I'm currently using Texas Instruments TPS61025DRCR voltage regulator in a project (digikey link. When attempted to be powered with a 3V input, the regulator input voltage drops down to ~1.4V. When I unplug the 3V power source and measure its voltage, I again receive 3V. Thus, the issue has something to do with interfacing with the regulator.

My regulator circuit is illustrated below.

enter image description here

Note that this circuit was influenced by the TPS61025DRCR manual here.

Here is what I have done to troubleshoot the issue so far:

  • Because VIN_RAW (per my diagram) is dropping to 1.4V, I first checked to make sure that there was no short circuit from VIN_RAW to GND. I was able to verify that VIN_RAW is not short circuited anywhere.
  • I next verified that none of the solder on the pins had bridged.
  • I then verified that the VCC (voltage regulator output) was not short circuited (or had low resistance to ground).

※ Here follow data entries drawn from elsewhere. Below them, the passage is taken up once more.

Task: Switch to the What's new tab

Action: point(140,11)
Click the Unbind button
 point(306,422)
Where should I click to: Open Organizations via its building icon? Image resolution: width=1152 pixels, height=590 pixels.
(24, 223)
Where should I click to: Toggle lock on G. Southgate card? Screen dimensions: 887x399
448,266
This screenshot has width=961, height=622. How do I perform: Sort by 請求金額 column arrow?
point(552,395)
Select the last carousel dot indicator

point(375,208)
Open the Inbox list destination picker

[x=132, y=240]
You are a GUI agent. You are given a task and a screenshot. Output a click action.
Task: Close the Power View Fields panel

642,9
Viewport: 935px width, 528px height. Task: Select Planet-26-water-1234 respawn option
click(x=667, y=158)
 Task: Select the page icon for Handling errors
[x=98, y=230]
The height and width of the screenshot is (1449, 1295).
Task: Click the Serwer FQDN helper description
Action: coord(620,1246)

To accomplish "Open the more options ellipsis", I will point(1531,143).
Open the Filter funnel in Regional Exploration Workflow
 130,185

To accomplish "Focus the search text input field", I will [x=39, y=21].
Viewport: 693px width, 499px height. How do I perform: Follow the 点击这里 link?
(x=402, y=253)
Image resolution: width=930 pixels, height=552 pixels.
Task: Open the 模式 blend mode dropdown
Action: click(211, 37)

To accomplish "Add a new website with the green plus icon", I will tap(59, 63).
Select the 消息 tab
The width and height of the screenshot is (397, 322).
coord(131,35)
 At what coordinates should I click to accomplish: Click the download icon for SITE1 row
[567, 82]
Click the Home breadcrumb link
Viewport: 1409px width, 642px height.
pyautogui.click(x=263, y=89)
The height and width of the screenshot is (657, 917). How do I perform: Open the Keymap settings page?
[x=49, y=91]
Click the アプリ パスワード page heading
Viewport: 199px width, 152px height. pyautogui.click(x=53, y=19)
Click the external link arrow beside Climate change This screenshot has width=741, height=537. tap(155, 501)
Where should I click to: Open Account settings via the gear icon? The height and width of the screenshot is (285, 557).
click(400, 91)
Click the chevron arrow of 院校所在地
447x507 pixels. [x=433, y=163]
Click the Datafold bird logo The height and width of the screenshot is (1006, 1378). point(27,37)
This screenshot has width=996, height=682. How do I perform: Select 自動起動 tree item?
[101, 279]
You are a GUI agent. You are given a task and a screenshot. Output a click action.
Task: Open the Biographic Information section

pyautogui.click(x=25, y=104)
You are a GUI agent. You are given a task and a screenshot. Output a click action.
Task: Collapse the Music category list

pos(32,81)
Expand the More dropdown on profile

I'm looking for a little feedback on other potential errors. Things I can think of:

  • I used too much hot air when soldering and just broke the chip.
  • There is something wrong with how I designed my circuit.

Any ideas?

  • 1
    \$\begingroup\$ If the input voltage is dropping, I'd suspect that your 3.3 volt source is not capable of providing the current required by the regulator. Details of the 3.3 volt source are required. \$\endgroup\$ Jan 13, 2017 at 17:43
  • \$\begingroup\$ @PeterBennett VIN_RAW is capable of sourcing 150mA. However, if 150mA was actually being pulled, the resistance measurements I've taken from VIN_RAW to GND, and VCC to GND don't suggest that could happen. \$\endgroup\$
    – Izzo
    Jan 13, 2017 at 19:04

1 Answer 1


After a little more debugging, I was able to find the issue with the circuit. The following were my debugging steps:

  • As Peter Bennett suggested, a source voltage that 'sags' (i.e. 3V -> 1.4V) when loaded suggests that the load has high current draw, such that the source can't source enough current. The measured current was found to be 400mA - way too high.
  • The next step was determining what was drawing so much current. Although I had measured and determined there were no short circuits, I did not account for active components that could become shorts under the right conditions. After analyzing the circuit, there had been a single TVS diode that had been damaged which would clamp when 3V was applied. Essentially, the short circuit only existed when adding power.

Key takeaway: if there appears to be a short in your circuit but you measure none, always keep in mind that an active component (such as a TVS diode) could be the culprit.